# Any 'Scapers here?



## AnimalCrossingPerson (Mar 4, 2016)

Just wondering if anyone on here has played or currently plays RuneScape or any variation of it. If you have, then feel free to ramble about levels or experiences, since this is a fairly open thread.  

I've been playing it for quite some time! Mostly played F2P but did level some P2P skills a bit thanks to the somewhat recent addition of bonds. My in-game name is THE ENEMY OF.


----------



## MasqueradeAlice (Mar 4, 2016)

Oh man. I haven't played in about four years lol. I was crazy addicted to it for a while though. I spent a shameful amount of time just cutting for yew logs..


----------



## Alienfish (Mar 5, 2016)

Not at the moment, but I played backin.. 2006-2007 around there so it was after Classic for sure ahah. But their pay bait-to-win crap got me out of it. OH YEAH YOU WANT TELEOTHER PAY WAY TOO MUCH

bruh no.


----------



## Elov (Mar 5, 2016)

I've been playing on and off for about 8 years or so. I play both rs3 and old school, but as of late I've mainly been focusing on old school. My username is the same as my belltree user - Elov I'm not actively playing right now though. Too absorbed in stardew valley >.<


----------



## piichinu (Mar 5, 2016)

I played a lot more back in 09, now I only go online if I have money and a membership since all my stuff is members only crap and it's not as good as the old one


----------



## oath2order (Mar 5, 2016)

Oath 2 Order

I have a problem it's called "I'm a loser"


----------



## RainbowCherry (Mar 5, 2016)

YES
I play OSRS and RS3, but my RS3 character has like 2gp and my osrs guy is a void pure that safes because he doesn't want to farm for void again oh my god


----------



## Trundle (Mar 5, 2016)

nice stats, ashtot and I play OSRS sporadically


----------



## lostineverfreeforest (Mar 5, 2016)

Used to play when I was in like 7th grade (something like 10~ years ago), as did everyone else in class. The game today looks nothing like how I remember it.


----------



## Alienfish (Mar 6, 2016)

lostineverfreeforest said:


> Used to play when I was in like 7th grade (something like 10~ years ago), as did everyone else in class. The game today looks nothing like how I remember it.

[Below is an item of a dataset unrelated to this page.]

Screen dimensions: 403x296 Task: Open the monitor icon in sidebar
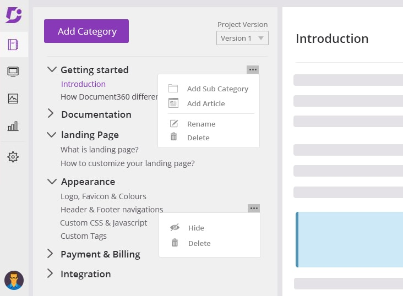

Yeah, I remember this mid-00s pixel graphic thing.. and that glitchy rat from classic lmao!


----------



## momiji345 (Mar 8, 2016)

I use to play a lot of runescape (good memory back in the days )  Then i found lineage 2  sometimes i go on when  am bored,Been playing for 9 years and i sill don't have skill cape XD Am such a noob


----------



## AnimalCrossingPerson (Mar 8, 2016)

oath2order said:


> Oath 2 Order
> 
> I have a problem it's called "I'm a loser"



Very nice stats! I assume you're not going for all 99s any time soon though as, looking at the hiscores page, you only really played for double xp weekend or there abouts, in recent times, I think.


----------



## Breath Mint (Mar 9, 2016)

This is me. Started this account in 2008, maxed in 2014; although I am not maxed now since Invention was released in January. I still log in every day, but not for very long. I do a little daily stuff, but rarely train these days. I'm still an active poster on the RS forums though.


----------



## piichinu (Aug 17, 2016)

I wanna bump this, this game is a lot more fun when I'm not 10 yrs old and understand things
Been playing for about 14 days actively 

Main focus is the quest point cape https://apps.runescape.com/runemetrics/app/overview/player/Claire Marie
But the retro design I hope

- - - Post Merge - - -

I wanna bump this, this game is a lot more fun when I'm not 10 yrs old and understand things
Been playing for about 14 days actively 

Main focus is the quest point cape https://apps.runescape.com/runemetrics/app/overview/player/Claire Marie
But the retro design I hope


----------



## Wholockian (Oct 3, 2016)

I'm currently in the process of trying to get a 10 year old account back.

I don't know the password, I don't know the current username (as the account has been inactive for so long) and the email it's tied to is both unknown and deactivated.

Hopefully the security questions are correct ;-; Its hard to remember what certain things were back then

Most likely never going to get it back, but I can dream XD


----------



## brutalitea (Oct 3, 2016)

I started playing in 2006, played until 2011. I just started playing on and off again this August. The main I currently use I created in 2007 so next year I can get my 10 year cape 

I've been F2P my entire RS career, except for a 3 month stint in 2011. I want to be P2P again but bonds are expensive...


----------



## reicheru (Oct 11, 2016)

I totally played Runescape like 11 years ago! That's crazy haha


----------



## LovelyLavender (Oct 14, 2016)

I play OldSchool every few weeks or so. Mostly for the nostalgia sake. I still want some of the newer 2012 minigames that they had.


----------



## oath2order (Oct 31, 2016)

So does anyone else ****ing hate Invention?

- - - Post Merge - - -

So does anyone else ****ing hate Invention?


----------



## Trundle (Nov 23, 2016)

Just gonna bump this because I'm playing OSRS again - I'm planning to get my stats up a bit to make Barrows runs a bit easier. I was doing it with 60 magic and 54 defense and 43 prayer but I hardly was braking even. So I'm getting my defense to 60, might get some prayer levels, and then if I'm going to stick with magic I'll get that up to. Also got my cooking up to 85 which I plan for 99 eventually.


----------



## AnimalCrossingPerson (Nov 29, 2016)

oath2order said:


> So does anyone else ****ing hate Invention?


I have it unlocked but didn't train it after completing the tutorial. Didn't know what to do after that and all the guides looked too confusing.


----------



## abbydoll (Nov 30, 2016)

I've been addicted to it for almost 10 years now, but I don't play as much as I used to. I actually haven't logged in in a month. o:


----------